Un partido de NBA terminó envuelto en un clima inesperado y violento. La victoria de los Detroit Pistons sobre los Charlotte Hornets por 110-104 quedó marcada por una fuerte pelea entre jugadores que derivó en cuatro expulsiones y en la salida del entrenador local.
El episodio ocurrió en el tercer cuarto, cuando Jalen Duren, de Detroit, fue detenido con una falta por Moussa Diabate, de Charlotte, mientras atacaba el aro. Tras la infracción, ambos jugadores se encararon cara a cara y la discusión subió de tono rápidamente.
Duren empujó a Diabate con la mano abierta y, en medio de los intentos por separarlos, el jugador de Charlotte lanzó un golpe.
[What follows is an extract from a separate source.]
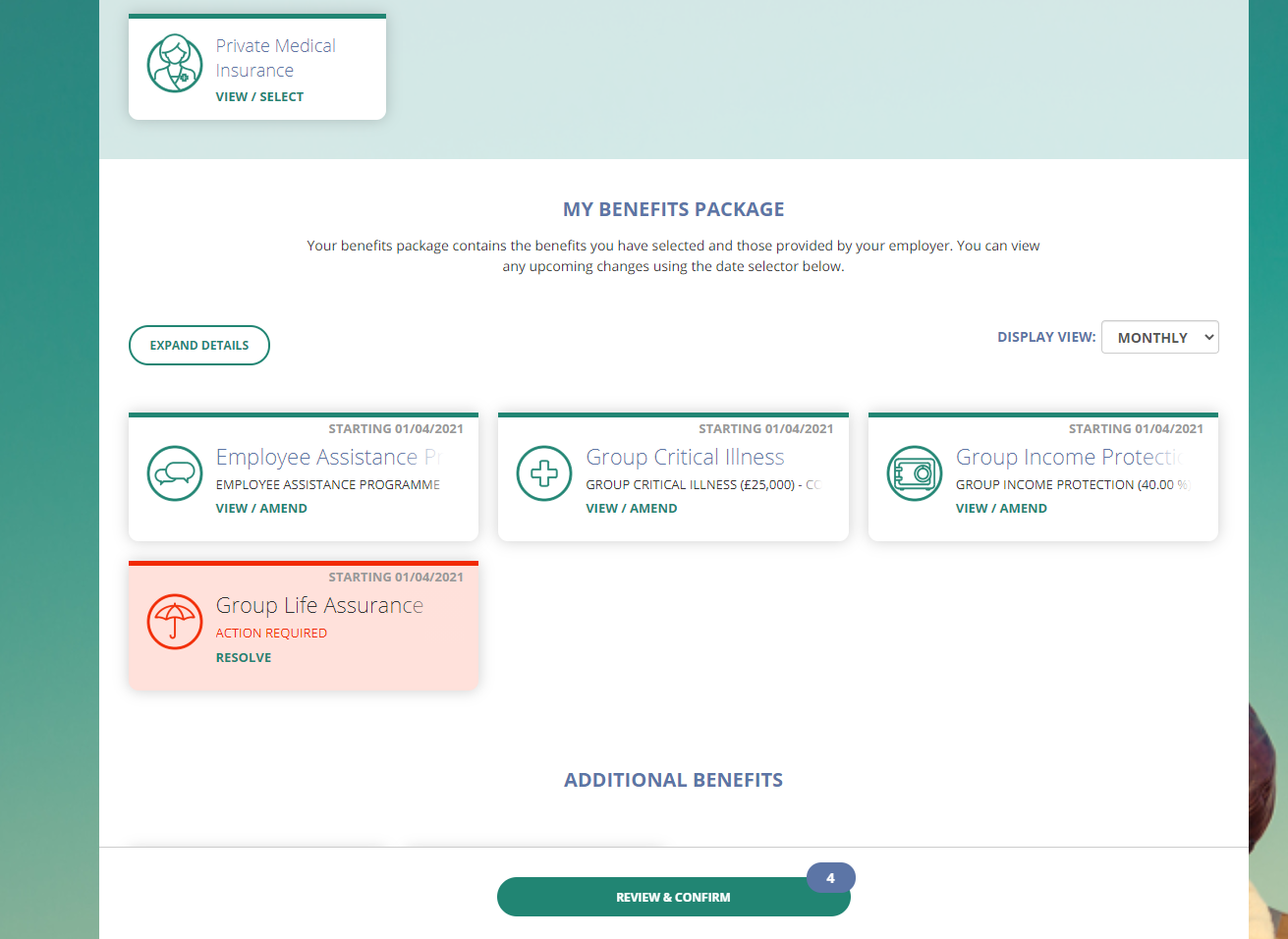Open View / Amend for Group Critical Illness
Screen dimensions: 1288x939
(632, 508)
A la pelea se sumó Miles Bridges, también de los Hornets, que intentó agredir a Duren, quien respondió. En cuestión de segundos, el cruce se convirtió en una batalla campal.
La situación duró más de medio minuto y obligó a intervenir a compañeros, árbitros y personal de seguridad. Isaiah Stewart, desde el banco de los Pistons, ingresó a la cancha y fue directo hacia Bridges, lo que terminó de desatar el caos.
Tras revisar la jugada, los árbitros expulsaron a Diabate y Bridges por Charlotte, y a Duren y Stewart por Detroit. Minutos después, el entrenador de los Hornets, Charles Lee, también fue expulsado por protestar una falta no cobrada.
Luego del partido, Lee reconoció que el conflicto se le fue de las manos y asumió su parte de responsabilidad. Desde el lado de Detroit, el técnico J.B. Bickerstaff aseguró que sus jugadores reaccionaron ante las agresiones y defendió su postura.
En lo deportivo, Cade Cunningham fue la gran figura del encuentro con 33 puntos y nueve rebotes para Detroit. En Charlotte, Brandon Miller anotó 24 puntos, mientras que LaMelo Ball y Kon Knueppel aportaron 20 cada uno.
Con este triunfo, los Pistons se afianzaron como líderes de la Conferencia Este con un récord de 39-13. Charlotte, en cambio, quedó décimo con una marca de 25-29. Sin embargo, esta vez el básquet pasó a un segundo plano y la pelea fue la verdadera protagonista de la noche.